Leave it to Apple to construct the most fitting online tribute to their founder Steve Jobs. The company’s homepage today is simple, beautiful and delivers its message brilliantly – all hallmarks of the great man himself and his products.
As the world mourns Jobs’ death at the age of 56, many commentators, and in deed the general public, are looking back on his contribution to modern society. While the only Apple product I currently own is an ageing iPod Nano (I do work on a mini Mac and my boss owns my iPad), the ‘Apple effect’ is widespread.
The music industry has been turned on its head with the creation and development of iPods and iTunes, and a similar process is underway in publishing with the iPads, and to a lesser extent, the iPhone.
However, while we will remember how he has shaped the way we communicate, arguably more than any other person in recent memory, many people are concerned about the future of the company he founded.
News of Steve Jobs's death this morning drove the Apple share price down more than 5 per cent in Frankfurt. At 9.30am London time, Apple shares were trading 3.5 per cent lower at €273, after hitting a low of €270. They are expected to open lower when trading in New York opens at 2.30pm London time.
A similar event occurred when Jobs stepped down in August as chief executive of the company he set up in 1976 with his childhood friend Steve Wozniak. His death, coupled with the dull reaction to the launch of the iPhone 4S this week, have led many to believe that the continual innovation the company is renowned for may come to an end.

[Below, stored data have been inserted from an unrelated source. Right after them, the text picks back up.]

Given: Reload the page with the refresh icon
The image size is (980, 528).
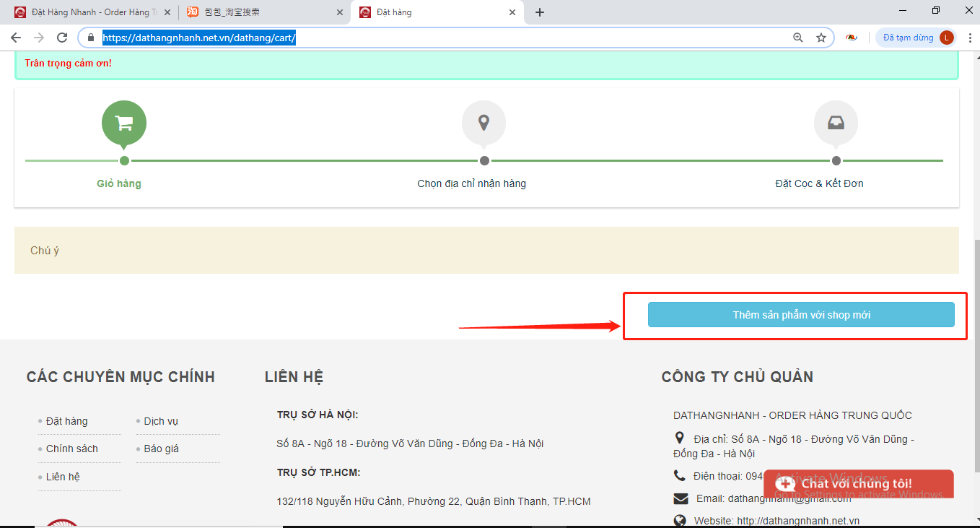Looking at the screenshot, I should 62,38.
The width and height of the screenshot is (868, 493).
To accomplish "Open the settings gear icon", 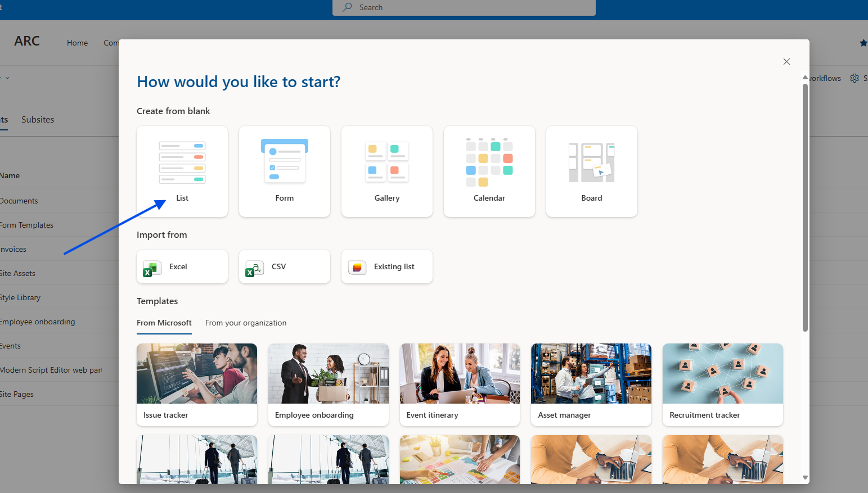I will tap(854, 78).
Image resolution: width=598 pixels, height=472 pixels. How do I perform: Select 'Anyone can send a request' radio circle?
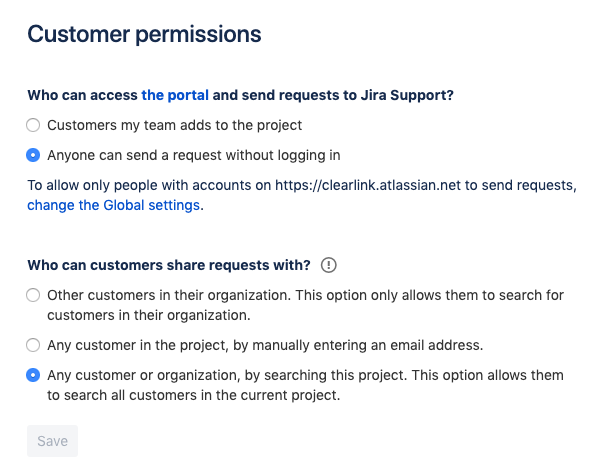[x=33, y=155]
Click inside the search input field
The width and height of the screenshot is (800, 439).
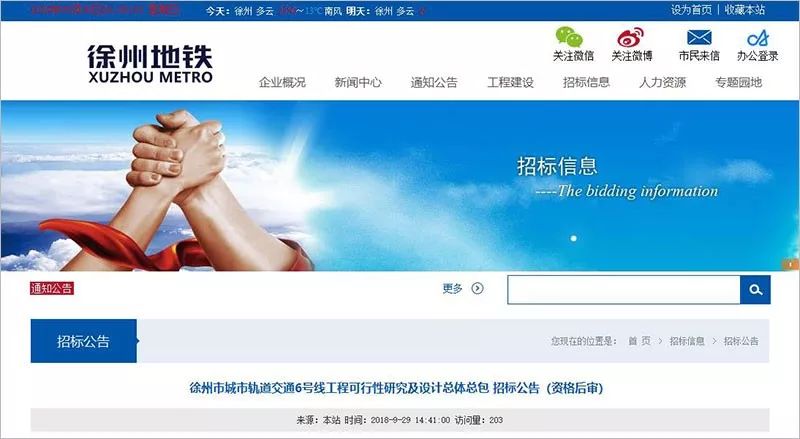click(623, 289)
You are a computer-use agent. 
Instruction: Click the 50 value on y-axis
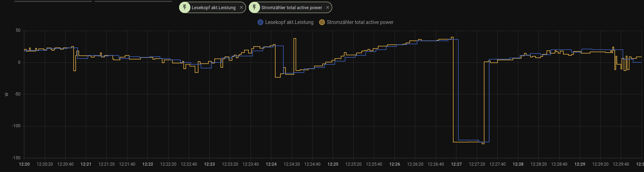[x=18, y=30]
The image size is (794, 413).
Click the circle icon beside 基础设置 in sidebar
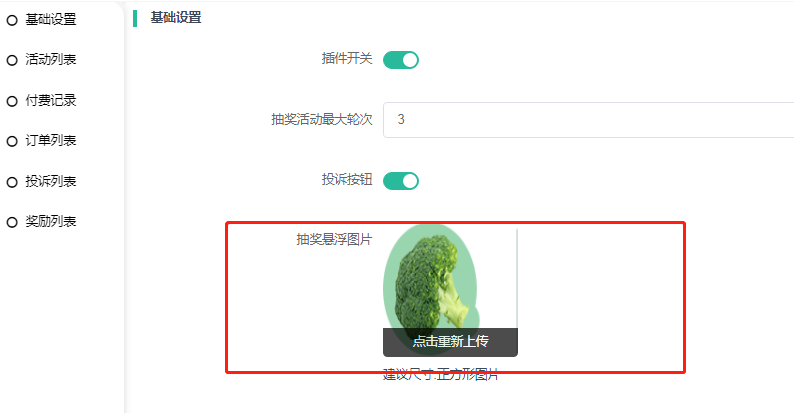(12, 20)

Tim Cook, the new CEO, has the tough task of settling investor nerves. Formerly Apple's chief operating officer, he was responsible for all of the company’s worldwide sales and operations, including end-to-end management of Apple’s supply chain, sales activities, and service and support in all markets and countries.

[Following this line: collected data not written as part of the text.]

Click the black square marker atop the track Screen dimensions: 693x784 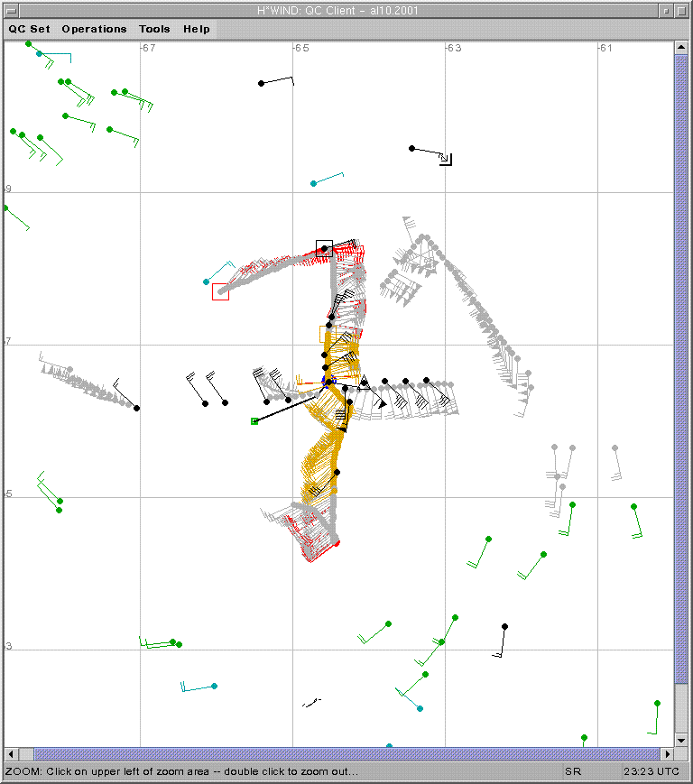(x=324, y=248)
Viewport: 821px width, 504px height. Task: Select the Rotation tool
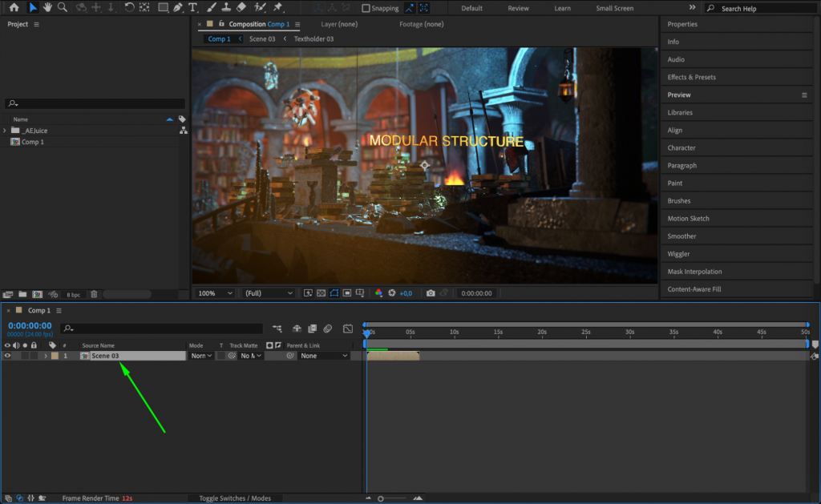click(129, 8)
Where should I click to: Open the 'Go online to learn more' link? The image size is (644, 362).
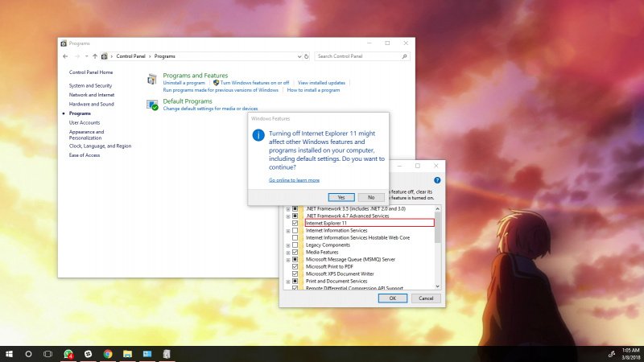[294, 180]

Cook is an excellent choice to replace Jobs and UK SMEs should look at this transition and examine their own succession plans. Have you worked out who would replace you as chief executive in the event of an untimely death? If not, what steps should you be putting in place now to ensure the company is not left floundering at a critical time?
It may sound crass, and in deed these conversations are difficult, but planning is the only key to success. And as a founder of a company who obviously cares about what has been built, you must ensure that success continues long-term and not just during your term. I believe Steve Jobs has achieved that.